**YOUR INSTRUCTIONS**
Scan the material and copy every line in which "agent" appears.
*** DATA PROVIDED ***
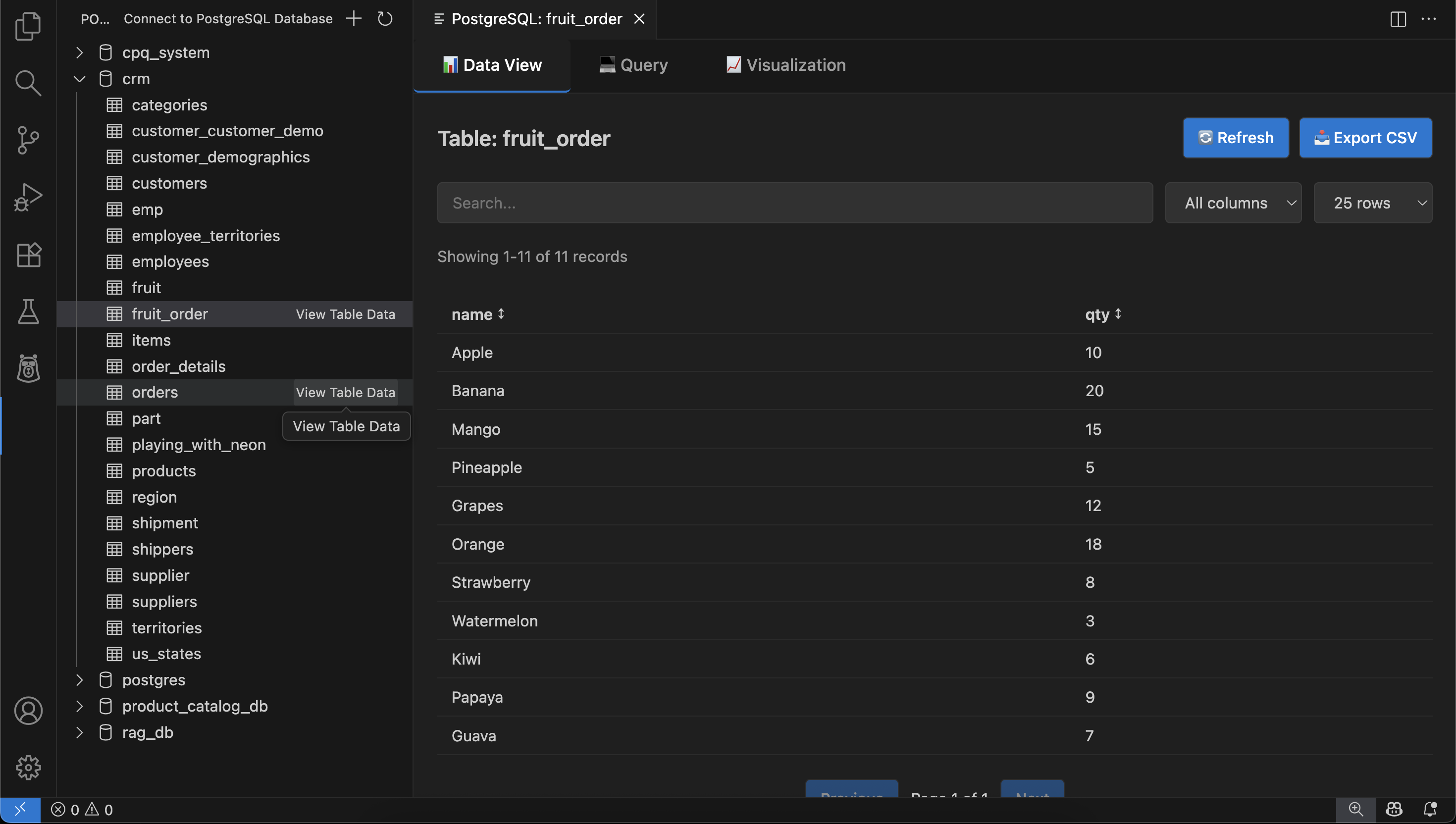Screen dimensions: 1456x824
Task: Refresh the database connections list
Action: tap(385, 19)
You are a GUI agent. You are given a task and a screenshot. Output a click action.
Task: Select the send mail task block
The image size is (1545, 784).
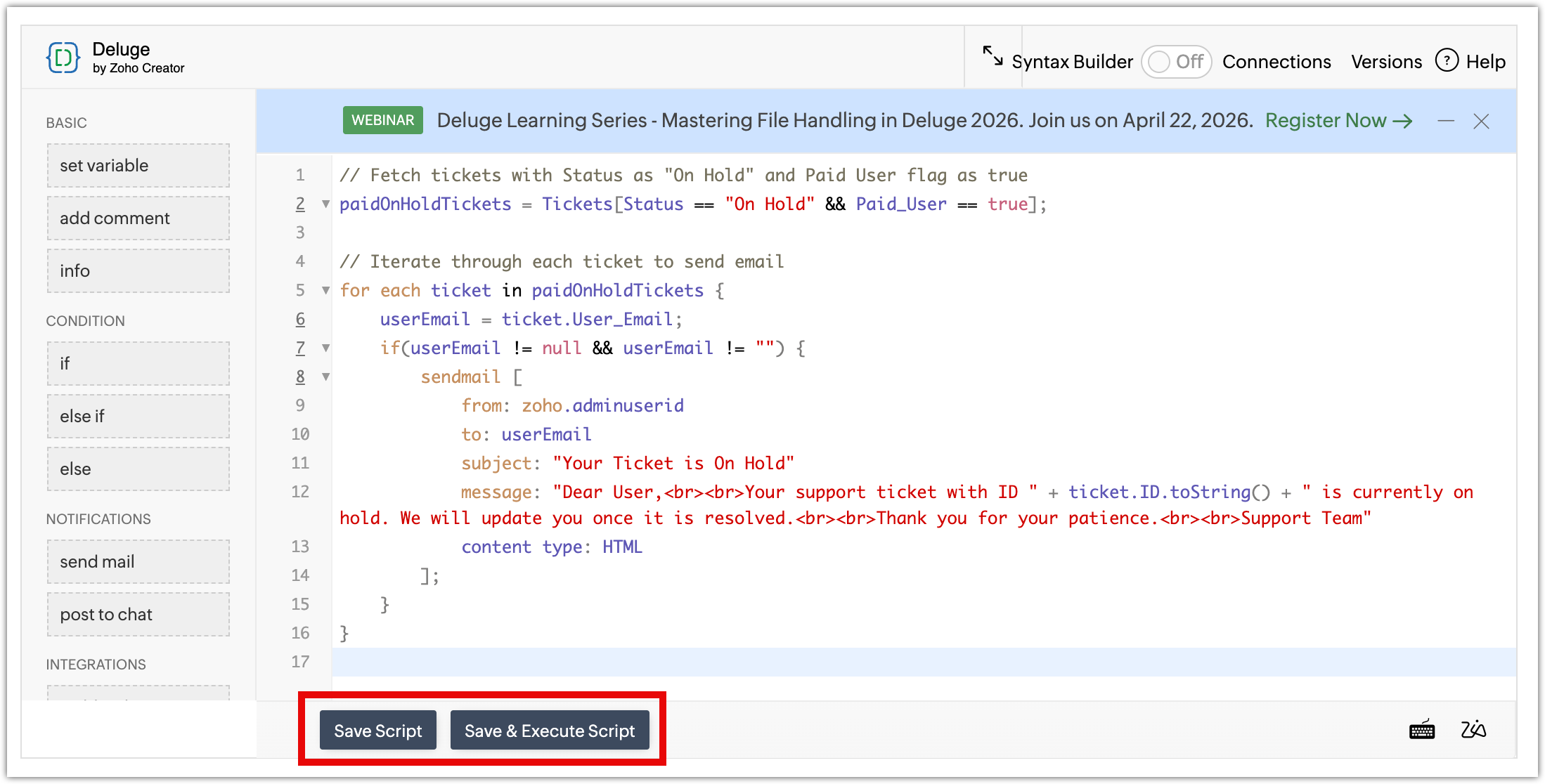[138, 561]
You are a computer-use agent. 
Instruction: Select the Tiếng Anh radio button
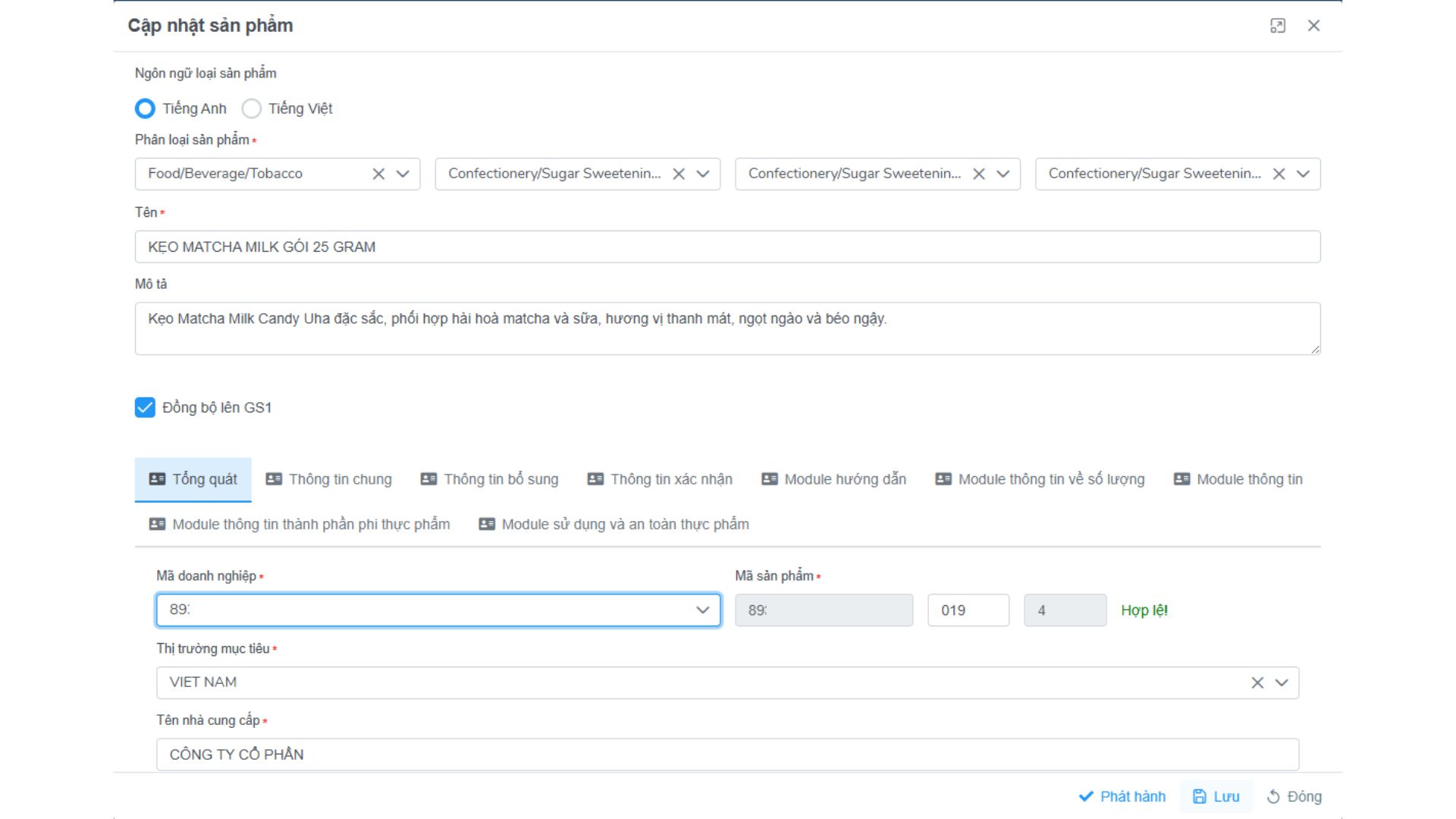tap(145, 108)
*** End of DATA PROVIDED ***
**ANSWER BELOW**
You are a GUI agent. You are given a task and a screenshot. Output a click action.
You are a computer-use agent. 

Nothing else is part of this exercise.